(Saved entries)
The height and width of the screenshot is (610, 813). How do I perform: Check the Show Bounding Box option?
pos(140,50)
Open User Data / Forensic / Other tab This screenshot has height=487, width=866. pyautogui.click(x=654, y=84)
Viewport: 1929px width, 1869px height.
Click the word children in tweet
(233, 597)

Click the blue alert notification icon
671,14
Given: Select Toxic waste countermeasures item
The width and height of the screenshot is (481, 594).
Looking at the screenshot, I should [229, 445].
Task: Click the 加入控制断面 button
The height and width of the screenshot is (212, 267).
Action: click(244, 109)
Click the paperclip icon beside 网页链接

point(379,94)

▸ Work to be completed
Starting from the line with "Given: Select Toxic" and ending with the final line of the data, quote every line exactly, both ends included.

▸ Your response
Given: Select Toxic waste countermeasures item
The width and height of the screenshot is (481, 594).
Looking at the screenshot, I should [229, 445].
Task: Click the 加入控制断面 button
The height and width of the screenshot is (212, 267).
Action: click(244, 109)
Click the paperclip icon beside 网页链接

point(379,94)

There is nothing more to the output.